Complesso di Elettra
Nelle bambine trattasi dell’equivalente del complesso di Edipo nei maschi. Si verifica durante la fase fallica dello sviluppo psicosessuale ed è caratterizzato dall’interesse della bambina verso il padre per via del possesso del pene, che ella invece non possiede.
Complesso di inferiorità
Sentimento connotato dalla sensazione di non essere all’altezza di altre persone e di non potersi confrontare con esse. Introdotto da Alfred Adler (1870-1937).
Comportamentismo
Il comportamentismo può essere visto secondo due prospettive: quella teorica e quella clinica. In generale le teorie del comportamento si basano sul principio che tutti i comportamenti “anormali” vengano acquisiti e mantenuti allo stesso modo dei comportamenti cosiddetti “normali”, e siano il risultato di un apprendimento. I tre principali approcci della terapia comportamentale sono: 1. l’analisi applicata del comportamento 2. il modello neocomportamentale di mediazione stimolo-risposta e 3. la teoria socio-cognitiva.
Compulsione
Comportamento ripetitivo o azione mentale che la persona si sente costretta ad eseguire per ridurre il disagio causato dai pensieri ossessivi o per scongiurare il verificarsi di una qualche calamità. Vedi disturbo ossessivo-compulsivo.
Condizionamento
Processo attraverso il quale si verifica l’associazione di uno stimolo neutro (incondizionato) ad uno artificiale (condizionato). Per esempio: il suono di un campanello (stimolo neutro) che provoca l’aumento della salivazione in un cane poiché esso viene associato alla presenza del cibo (stimolo condizionato). A questo punto il suono del campanello non è più uno stimolo neutro ma diventa a sua volta uno stimolo condizionato (Esperimento di Ivan Pavlov).
Conscio
Indica tutto ciò di cui una persona è consapevole: ricordi, desideri, sentimenti.
Contenuto latente
Nella teoria psicanalitica indica il presunto vero significato dei sogni, il quale si cela dietro il contenuto manifesto.
Contenuto manifesto
Nella teoria psicanalitica indica il contenuto conscio e immediatamente evidente dei sogni.
Controtransfert
Termine utilizzato in psicanalisi per indicare la reazione specifica dell’analista nei confronti del transfert del paziente, intesa come la risposta emozionale, conscia e inconscia, a ciò che il paziente esprime.
Conversione
Meccanismo di difesa attraverso il quale un conflitto interno ritenuto inaccettabile si esprime simbolicamente attraverso sintomi fisici a carico di organi, funzioni sensitivo-sensoriali o motorie.
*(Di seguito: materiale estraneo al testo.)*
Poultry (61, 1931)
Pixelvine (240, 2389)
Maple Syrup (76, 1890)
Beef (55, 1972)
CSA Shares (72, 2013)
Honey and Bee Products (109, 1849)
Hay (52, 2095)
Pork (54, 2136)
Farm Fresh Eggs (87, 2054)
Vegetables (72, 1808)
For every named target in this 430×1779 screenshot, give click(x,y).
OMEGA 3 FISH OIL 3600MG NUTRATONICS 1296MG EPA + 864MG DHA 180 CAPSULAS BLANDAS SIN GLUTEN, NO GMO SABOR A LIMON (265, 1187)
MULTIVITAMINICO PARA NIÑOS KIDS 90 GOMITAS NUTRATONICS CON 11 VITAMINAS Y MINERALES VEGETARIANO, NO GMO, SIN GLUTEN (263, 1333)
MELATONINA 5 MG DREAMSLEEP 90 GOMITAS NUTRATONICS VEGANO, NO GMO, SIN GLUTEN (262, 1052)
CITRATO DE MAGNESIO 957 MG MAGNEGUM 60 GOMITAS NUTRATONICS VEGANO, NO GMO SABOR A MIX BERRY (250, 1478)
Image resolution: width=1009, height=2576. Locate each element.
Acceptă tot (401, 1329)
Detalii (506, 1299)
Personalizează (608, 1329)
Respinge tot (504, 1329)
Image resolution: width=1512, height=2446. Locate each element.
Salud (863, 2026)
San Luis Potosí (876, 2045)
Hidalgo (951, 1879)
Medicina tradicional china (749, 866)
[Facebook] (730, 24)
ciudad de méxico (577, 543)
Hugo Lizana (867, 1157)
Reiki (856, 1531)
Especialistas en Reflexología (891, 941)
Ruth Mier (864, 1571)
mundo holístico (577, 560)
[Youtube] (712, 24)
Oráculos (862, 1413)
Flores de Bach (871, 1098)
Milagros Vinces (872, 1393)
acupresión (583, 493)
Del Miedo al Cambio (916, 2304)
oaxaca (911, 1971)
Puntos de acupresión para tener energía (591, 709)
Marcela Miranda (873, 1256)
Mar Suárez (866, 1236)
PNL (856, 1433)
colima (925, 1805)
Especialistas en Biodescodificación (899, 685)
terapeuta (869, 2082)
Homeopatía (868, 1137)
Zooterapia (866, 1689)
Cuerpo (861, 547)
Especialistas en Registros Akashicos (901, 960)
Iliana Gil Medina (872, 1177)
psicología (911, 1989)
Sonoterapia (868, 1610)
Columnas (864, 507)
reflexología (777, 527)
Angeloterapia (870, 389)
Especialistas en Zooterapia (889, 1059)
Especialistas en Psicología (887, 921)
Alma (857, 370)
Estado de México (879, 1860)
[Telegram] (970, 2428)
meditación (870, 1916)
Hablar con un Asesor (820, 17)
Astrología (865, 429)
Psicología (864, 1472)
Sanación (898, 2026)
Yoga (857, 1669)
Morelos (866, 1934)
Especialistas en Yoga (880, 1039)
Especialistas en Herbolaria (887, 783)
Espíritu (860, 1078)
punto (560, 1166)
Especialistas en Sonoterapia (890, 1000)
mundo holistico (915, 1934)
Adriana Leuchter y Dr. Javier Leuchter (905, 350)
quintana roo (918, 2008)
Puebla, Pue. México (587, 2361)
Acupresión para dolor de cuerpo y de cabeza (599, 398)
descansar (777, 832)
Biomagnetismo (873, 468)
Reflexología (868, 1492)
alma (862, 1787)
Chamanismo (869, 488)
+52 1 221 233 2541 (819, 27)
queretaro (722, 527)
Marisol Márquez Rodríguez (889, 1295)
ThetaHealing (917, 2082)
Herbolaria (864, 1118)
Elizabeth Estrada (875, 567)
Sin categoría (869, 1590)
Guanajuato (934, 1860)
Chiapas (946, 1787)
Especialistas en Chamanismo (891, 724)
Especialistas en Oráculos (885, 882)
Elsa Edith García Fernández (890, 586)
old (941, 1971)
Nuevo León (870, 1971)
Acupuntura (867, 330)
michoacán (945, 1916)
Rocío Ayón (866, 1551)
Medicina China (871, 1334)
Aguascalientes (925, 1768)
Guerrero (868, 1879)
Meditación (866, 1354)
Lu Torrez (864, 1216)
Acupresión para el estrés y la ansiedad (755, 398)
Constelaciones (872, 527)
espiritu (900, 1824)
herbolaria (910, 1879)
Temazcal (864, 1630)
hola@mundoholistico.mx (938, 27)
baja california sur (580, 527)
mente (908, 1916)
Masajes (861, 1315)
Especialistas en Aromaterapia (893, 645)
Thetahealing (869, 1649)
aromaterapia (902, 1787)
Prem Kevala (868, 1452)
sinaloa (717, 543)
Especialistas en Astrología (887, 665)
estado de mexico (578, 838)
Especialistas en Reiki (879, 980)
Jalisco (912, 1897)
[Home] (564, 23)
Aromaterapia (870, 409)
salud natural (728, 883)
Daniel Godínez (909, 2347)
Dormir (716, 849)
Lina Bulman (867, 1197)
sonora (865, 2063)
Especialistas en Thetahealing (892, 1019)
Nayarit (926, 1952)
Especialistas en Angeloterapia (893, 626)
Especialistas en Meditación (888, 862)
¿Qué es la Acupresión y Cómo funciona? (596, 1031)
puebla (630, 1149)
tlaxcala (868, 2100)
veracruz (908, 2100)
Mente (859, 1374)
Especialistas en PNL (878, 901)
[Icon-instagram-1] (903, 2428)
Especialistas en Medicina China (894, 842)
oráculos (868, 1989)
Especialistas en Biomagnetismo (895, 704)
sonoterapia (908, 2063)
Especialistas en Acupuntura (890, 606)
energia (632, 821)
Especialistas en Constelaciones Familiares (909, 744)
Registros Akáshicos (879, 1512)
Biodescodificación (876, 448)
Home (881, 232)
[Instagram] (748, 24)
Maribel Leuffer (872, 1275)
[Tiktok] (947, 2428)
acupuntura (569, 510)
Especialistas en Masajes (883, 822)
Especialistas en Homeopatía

Può assumere la forma di paralisi, tremori, convulsioni, mancanza di coordinazione. Vedi anche isteria.
Corea di Huntington
Disturbo degenerativo della funzione motoria, come il Parkinson. Differisce dal morbo di Parkinson per i seguenti elementi: rarità, forte base genetica e soprattutto comparsa di grave demenza. L’insorgenza della malattia avviene intorno ai 45 anni. La morte interviene circa 15 anni dopo la comparsa dei primi sintomi.